But I’m not totally convinced about the world civilization coming either from Inner Africa or Egypt.

That said, I see a very deep relationship between India & Africa.

The intellectual elite, Liberal or otherwise, has deliberately avoided drawing comparisons between India and Egypt, and Indian customs, art & beliefs, and African customs, art & beliefs.

There can be some amazing similarities.

We’ll come to those later.

 

Coming back to the original subject.

Aeschylus’s drama contains a very curious bit of information, that seems to have been suppressed, or at any rate distorted, by some translations.

And that curious bit of information precisely pertains to the Indian-African connection.
The play centers around the daughters of a mythical figure Danaos, known as the Danaids, who have run away from Egypt, with their father, and arrived at Argos, where they encounter Pelasgos, the King of the Pelasgians.

The Danaids claim to be Argives – originally from the land of Argos.

This surprises Pelasgos, because {according to the text} they look nothing like the people of Argos.

 


 

This is from the translation by Theodore Alois Buckley, made in 1849.

Going by this text, it’s highly probable that the Danaids are dark-skinned, because they are said to look like

1.                Lybians

2.                inhabitants of the Nile region, which I take to be Egyptians

3.                Amazons

4.                Indians, who are said to live alongside Ethiopians.

 

What are Indians doing in/around/close to Ethiopia?

 

Mister Buckley made his translation in 1849 – quite before the “Aryan-vs-Semitic/Aryan-vs-Dravidian” insanity had taken possession of the intellectual elite.

Fast forward to 1922, when the “Aryan” craze had spread worse than the Bubonic Plague – with more lamentable consequences for mankind.

This is the translation by Herbert Weir Smyth.

 

“Foreign maidens, your tale is beyond my belief—how your race can be from Argos. For you are more similar to the women of Libya and in no way similar to those native to our land.

The Nile, too, might foster such a stock, and like yours is the Cyprian impress stamped upon female images by male craftsmen.

And of such aspect, I have heard, are nomad women, who ride on camels for steeds, having padded saddles, and dwell in a land neighboring the Aethiopians.

And had you been armed with the bow, certainly I would have guessed you to be the unwed, flesh-devouring Amazons.

--------------------------------

TASK PROMPT:
Retype the part of the excerpt above about the Danaids from "What are Indians" up to and including "to our land.", keeping every word and mark the same.

(Items from a dataset)
--------------------------------

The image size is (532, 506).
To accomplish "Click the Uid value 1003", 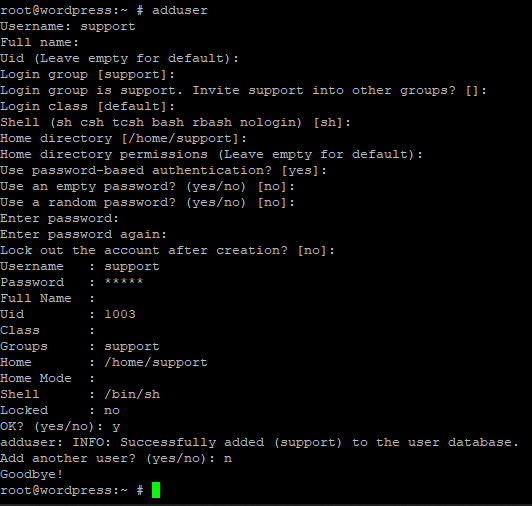I will tap(120, 314).
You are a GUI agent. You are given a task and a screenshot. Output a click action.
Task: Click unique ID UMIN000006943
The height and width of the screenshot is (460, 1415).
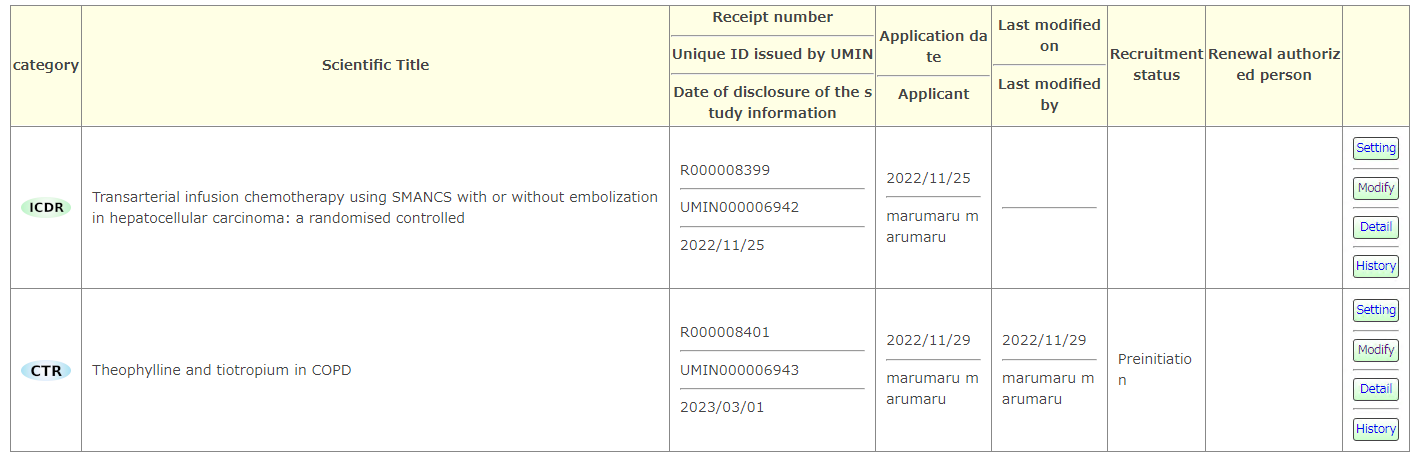(x=739, y=370)
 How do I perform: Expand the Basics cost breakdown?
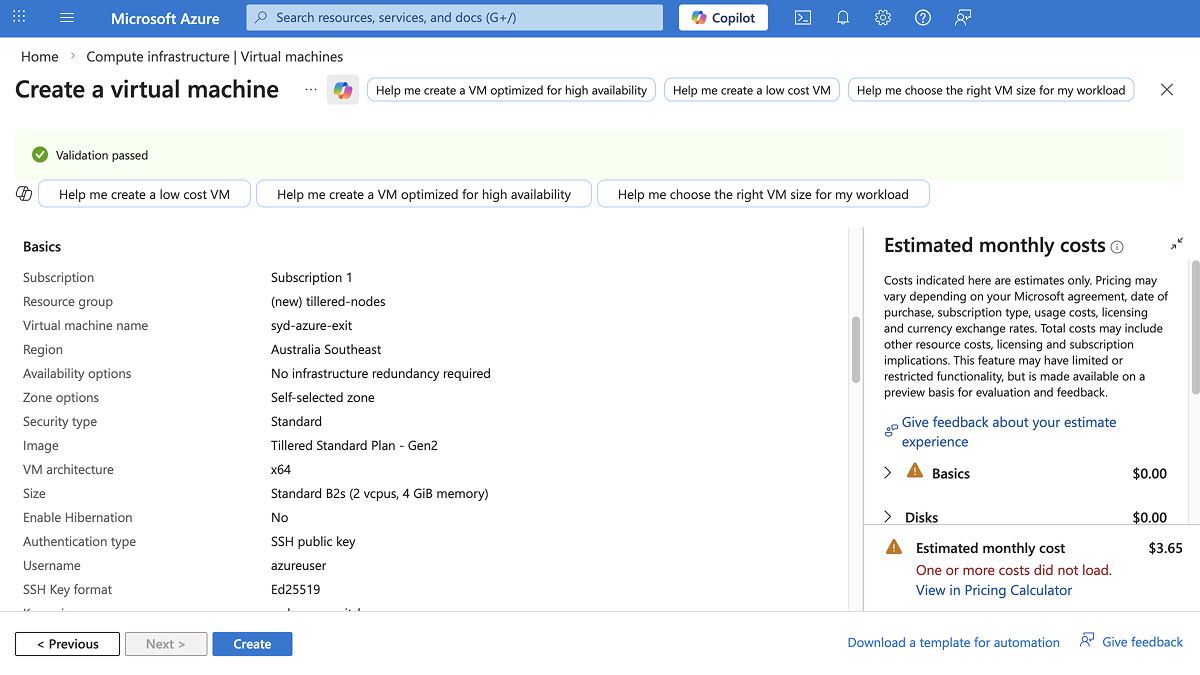[x=887, y=473]
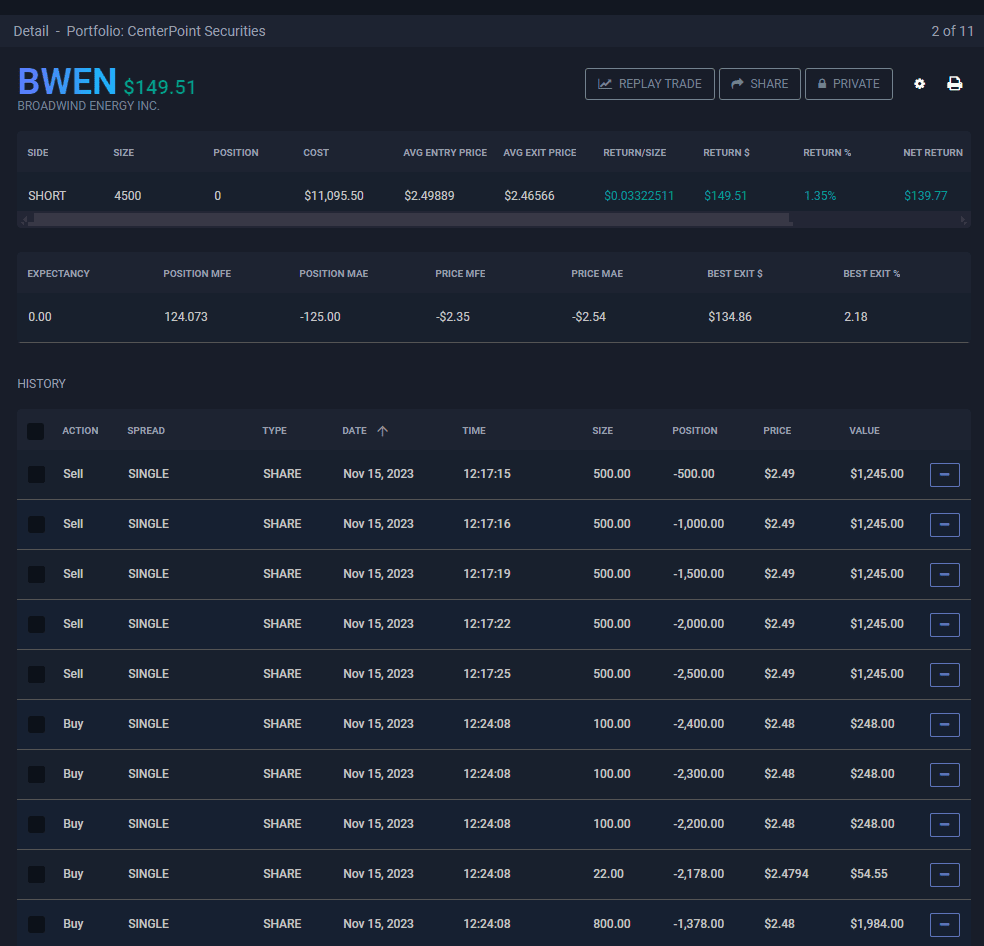Toggle the Private lock button
This screenshot has width=984, height=946.
[849, 84]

--------------------------------

FINISHED TASK:
What are Indians doing in/around/close to Ethiopia?

 

Mister Buckley made his translation in 1849 – quite before the “Aryan-vs-Semitic/Aryan-vs-Dravidian” insanity had taken possession of the intellectual elite.

Fast forward to 1922, when the “Aryan” craze had spread worse than the Bubonic Plague – with more lamentable consequences for mankind.

This is the translation by Herbert Weir Smyth.

 

“Foreign maidens, your tale is beyond my belief—how your race can be from Argos. For you are more similar to the women of Libya and in no way similar to those native to our land.